Five days after the Bush inauguration, then-Fed chair Alan Greenspan testified before the Senate Budget Committee. Congress was considering how to spend a rapidly accumulating budget surplus. Jerome Powell can only wish for the chance to say something like this:

The most recent projections from the OMB indicate that, if current policies remain in place, the total unified surplus will reach $800 billion in fiscal year 2011, including an on-budget surplus of $500 billion. The CBO reportedly will be showing even larger surpluses. Moreover, the admittedly quite uncertain long-term budget exercises released by the CBO last October maintain an implicit on-budget surplus under baseline assumptions well past 2030 despite the budgetary pressures from the aging of the baby-boom generation, especially on the major health programs.

The most recent projections, granted their tentativeness, nonetheless make clear that the highly desirable goal of paying off the federal debt is in reach before the end of the decade. This is in marked contrast to the perspective of a year ago when the elimination of the debt did not appear likely until the next decade.

Greenspan went on to give all the usual qualifiers, but his point was clear: Paying off the debt was both desirable and possible. He was so confident of it, he described at length the practical challenges of prepaying all the outstanding long-term Treasury bonds.

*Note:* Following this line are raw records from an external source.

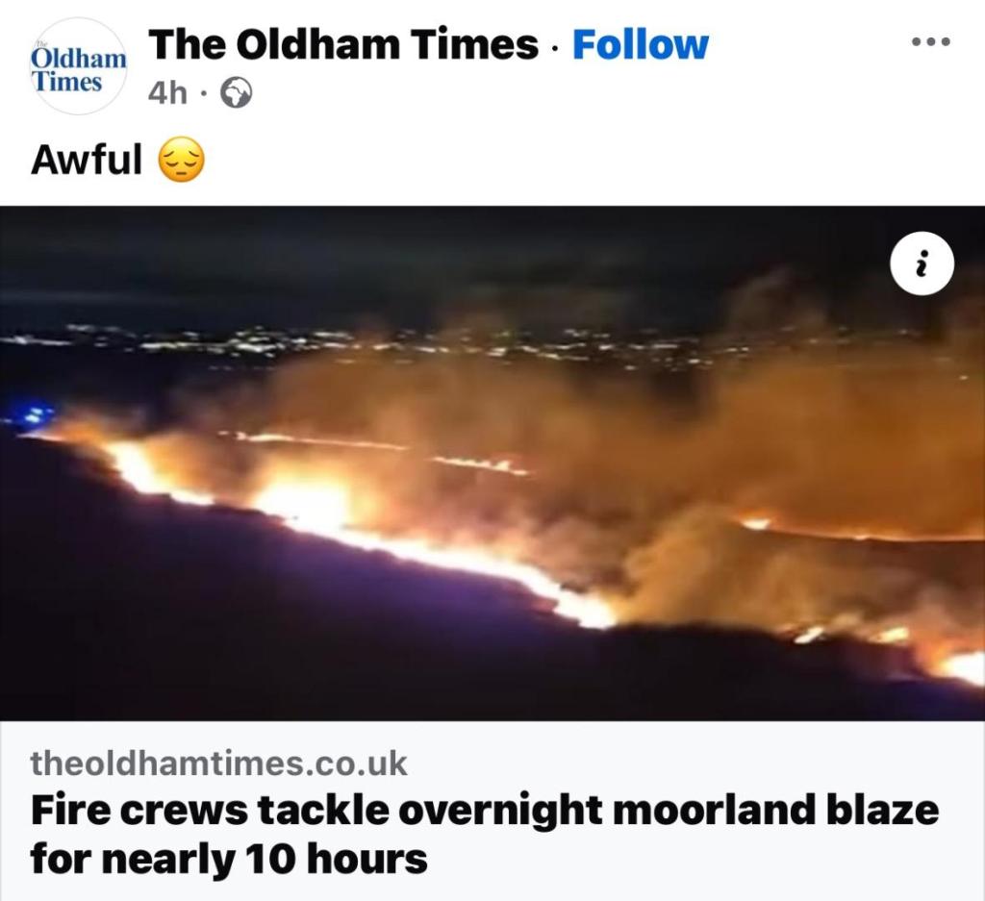985x901 pixels.
Task: Click the pensive face emoji in the post
Action: pos(181,161)
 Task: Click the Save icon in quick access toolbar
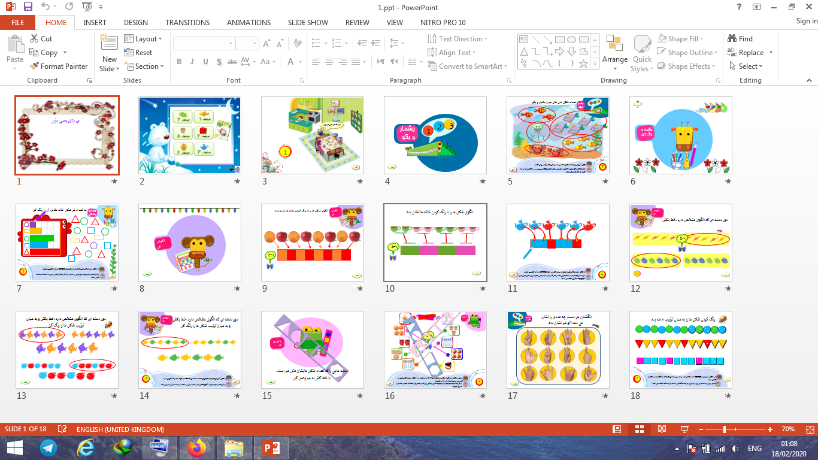[x=28, y=7]
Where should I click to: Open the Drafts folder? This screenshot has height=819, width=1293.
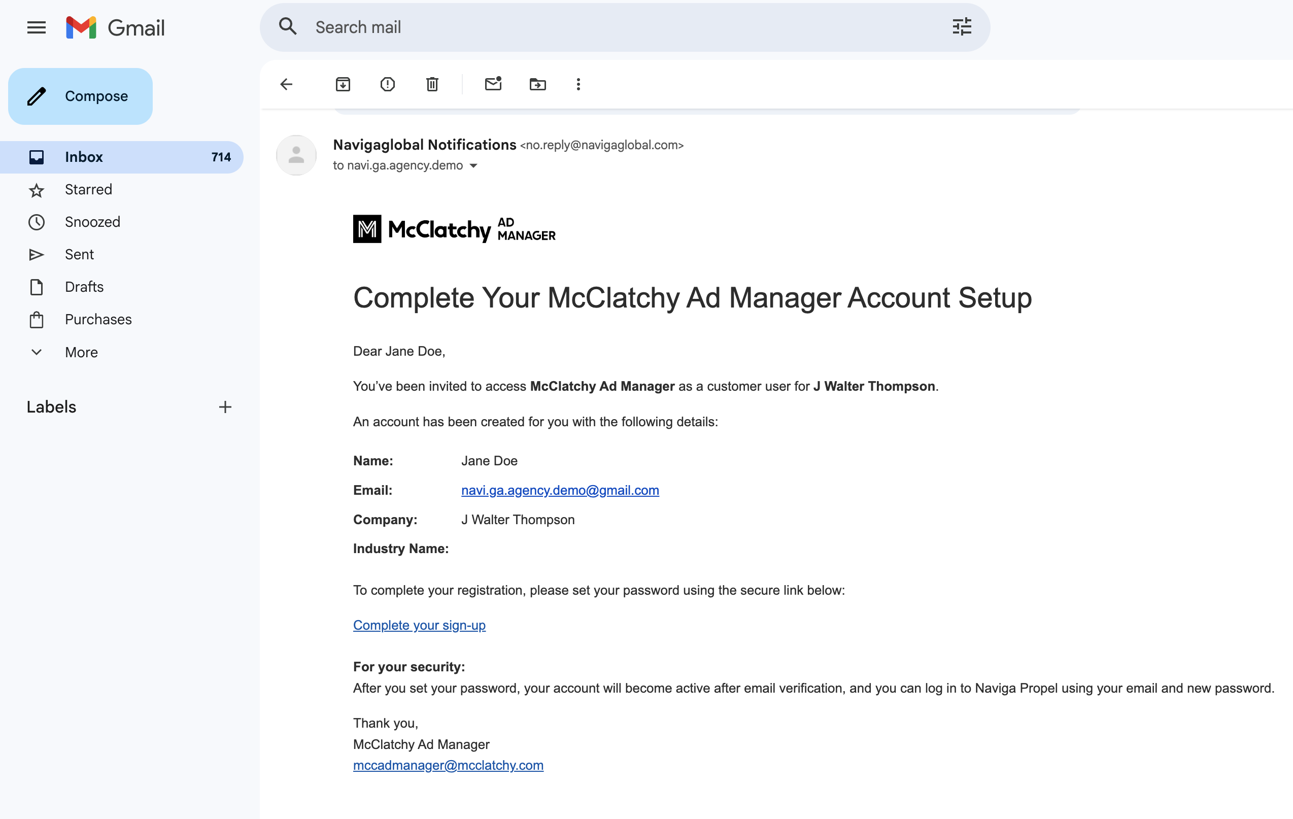point(84,287)
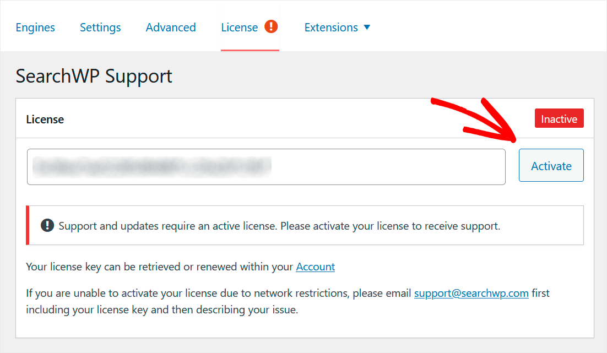Click the red Inactive status badge
The width and height of the screenshot is (607, 353).
pos(559,119)
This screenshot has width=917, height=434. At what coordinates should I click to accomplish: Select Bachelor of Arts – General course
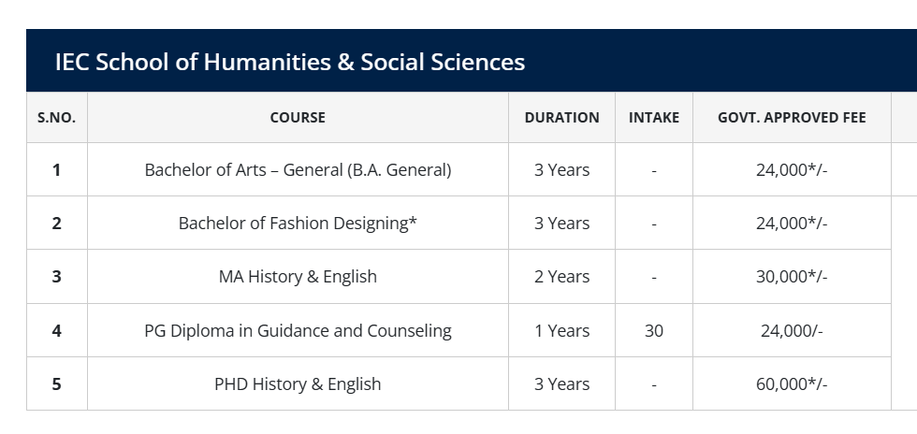pos(298,170)
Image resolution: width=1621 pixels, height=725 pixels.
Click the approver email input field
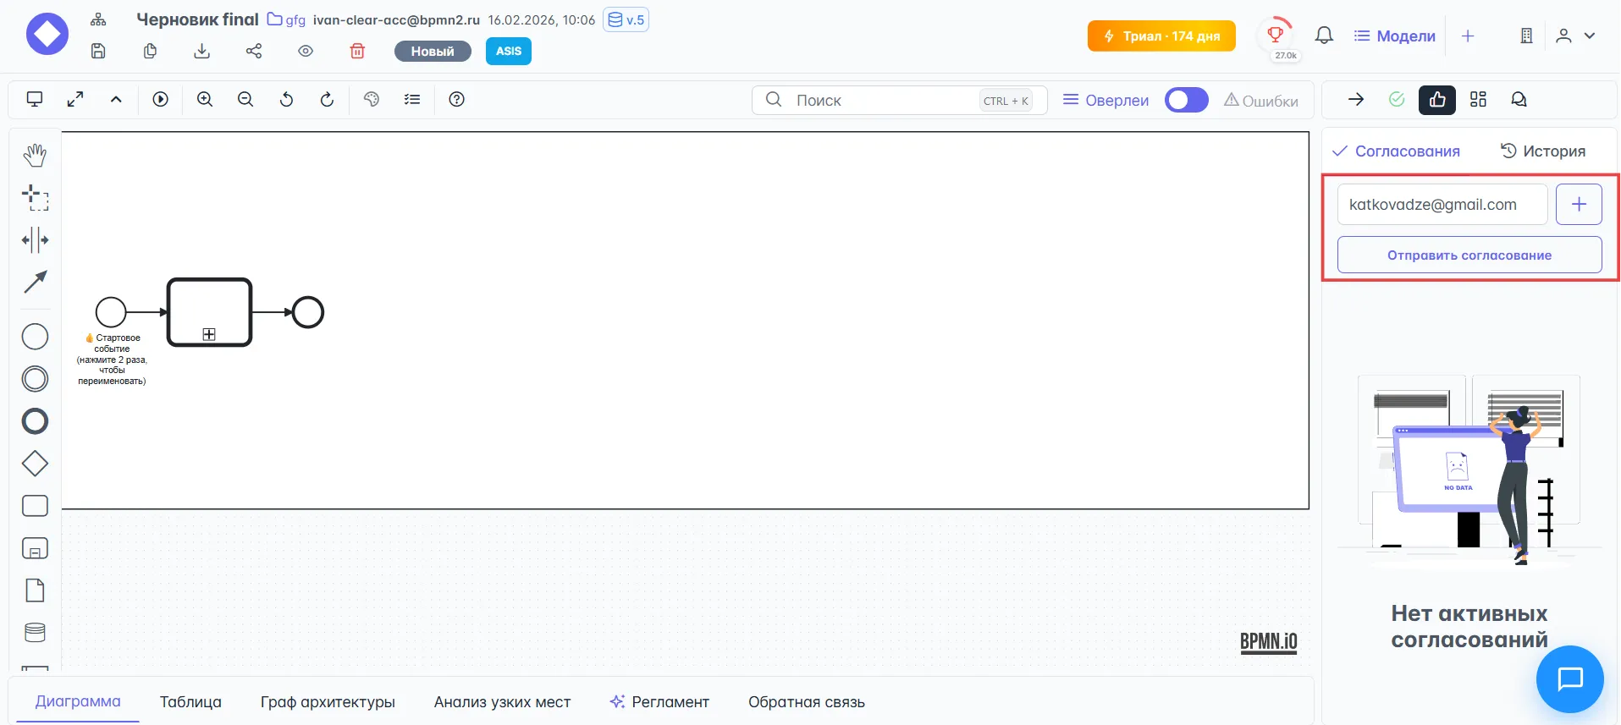tap(1442, 205)
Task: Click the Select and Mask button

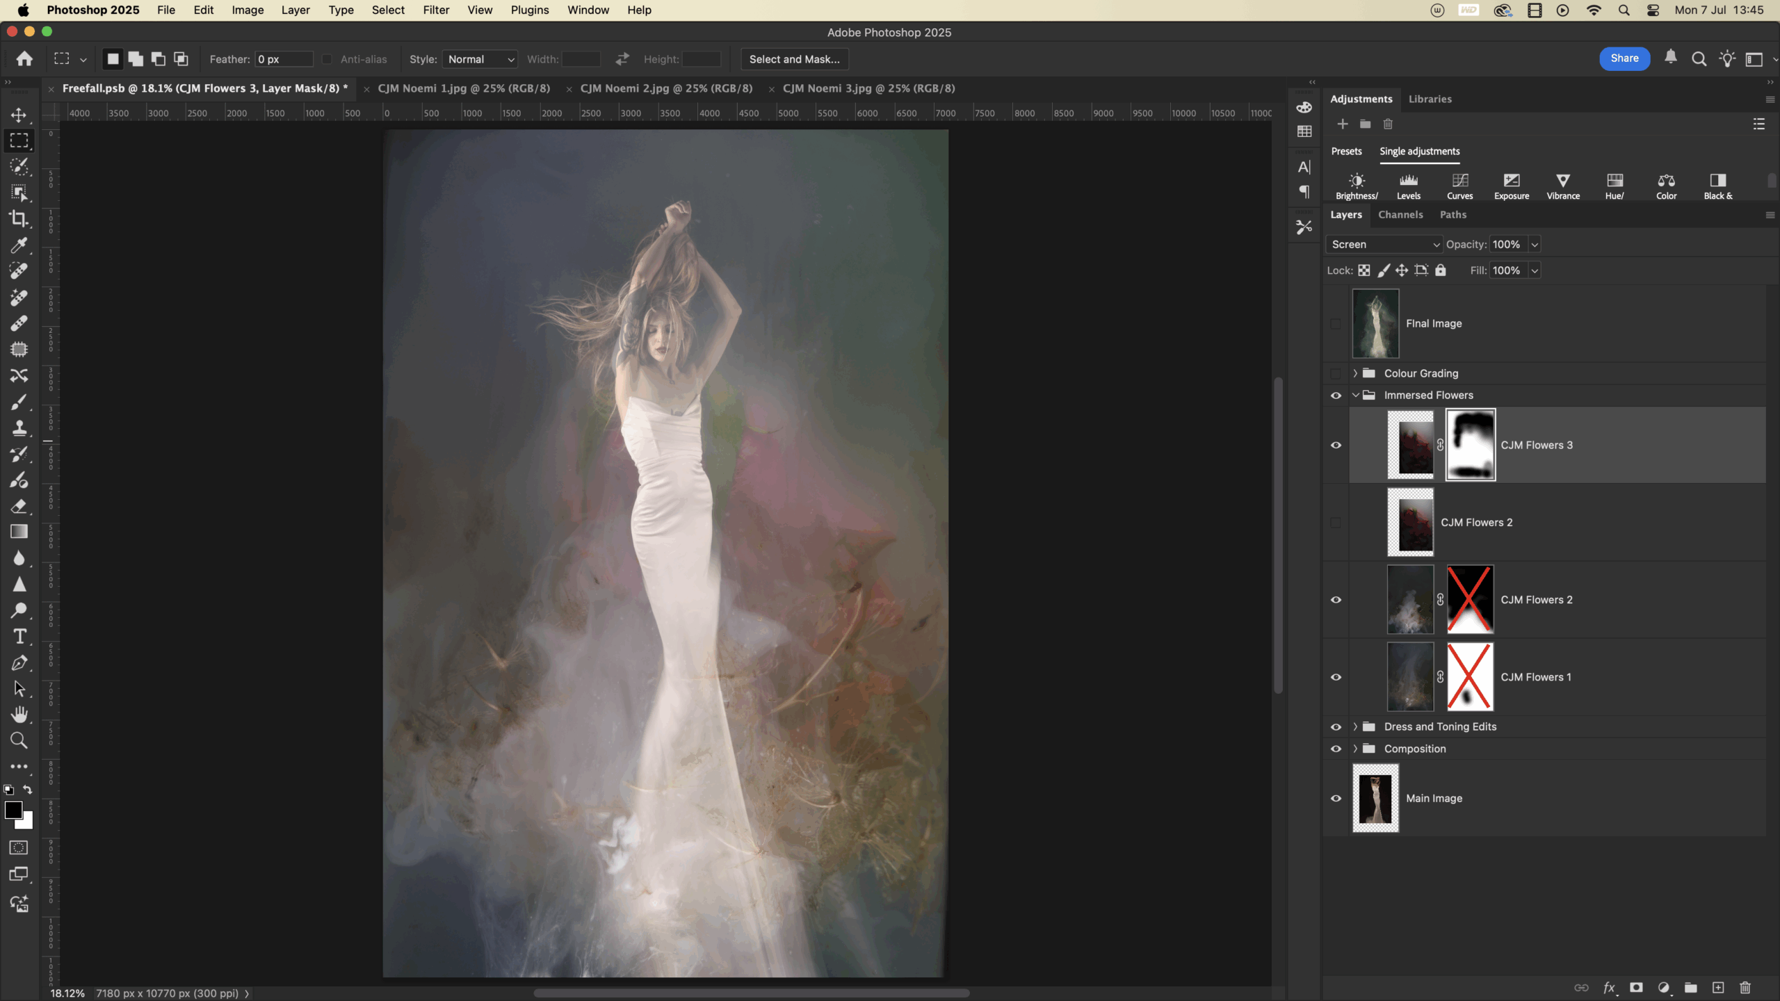Action: [794, 60]
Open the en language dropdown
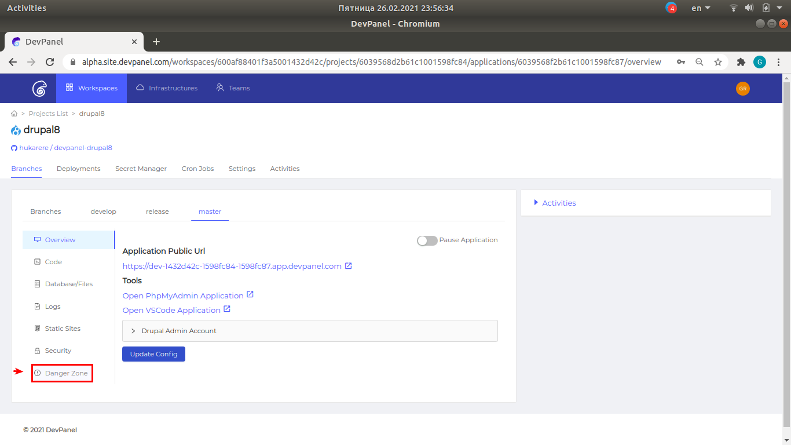The height and width of the screenshot is (445, 791). [x=701, y=8]
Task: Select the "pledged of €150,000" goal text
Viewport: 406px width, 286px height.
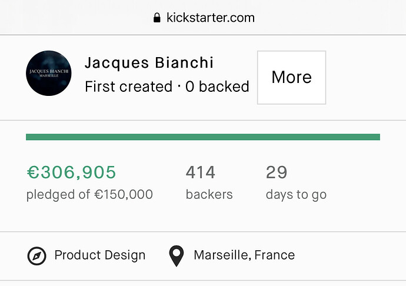Action: click(89, 195)
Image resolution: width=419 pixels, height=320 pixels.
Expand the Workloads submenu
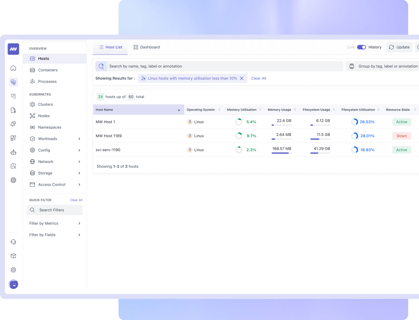point(79,139)

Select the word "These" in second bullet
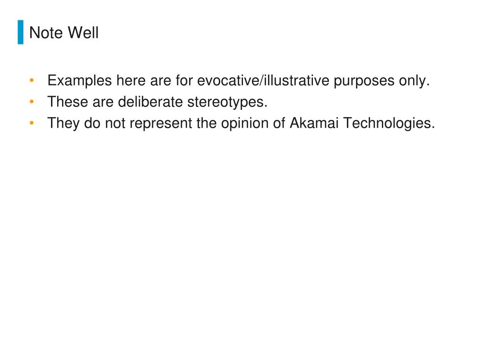coord(68,102)
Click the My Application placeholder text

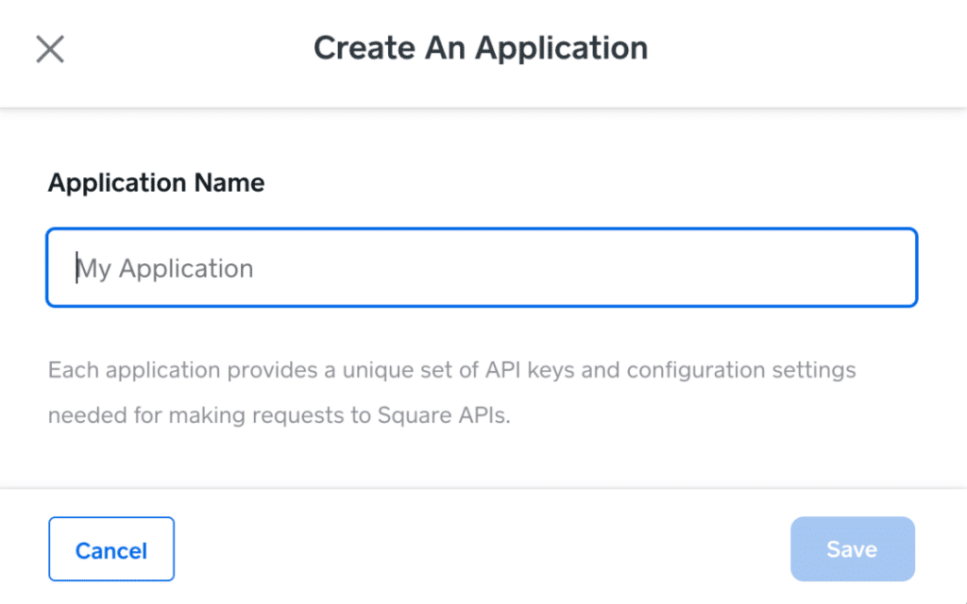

In February of 2001 I wrote about the growing budget surplus; and in that letter, entitled “Greenspan Interpreted,” I and others talk about some of the problems of not having US Treasury debt for many businesses, especially financial businesses, that actually are required to hold US debt. I smile as I go back and read those letters. These particularly optimistic paragraphs leap out at me:

#1. There was a remarkable exchange with the new Senator from Michigan. She was sticking to the questions her staff had prepared for her (generally good practice for freshman senators when talking to Greenspan), when all of a sudden she thought she had this brilliant insight that would support her position that tax cuts are bad. Basically, she asked, “Do I understand you to be saying that in 2005 we will only have $500 billion in surplus?” getting ready to imply that the surplus was not really going to be enough for tax cuts. (Her staff had to be cringing when she left her script.) Before she could really put her foot in her mouth, Greenspan graciously interrupted and said, “No, Ma’am, I am saying that without tax cuts the surplus will be $500 billion in ONE YEAR. There will be no debt to buy. We will have to do something with that money. Whatever it is will be a huge stimulus to the economy.” His implied threat was that he would have to raise rates, cut the money supply, or do something equally nasty to offset that type of stimulus.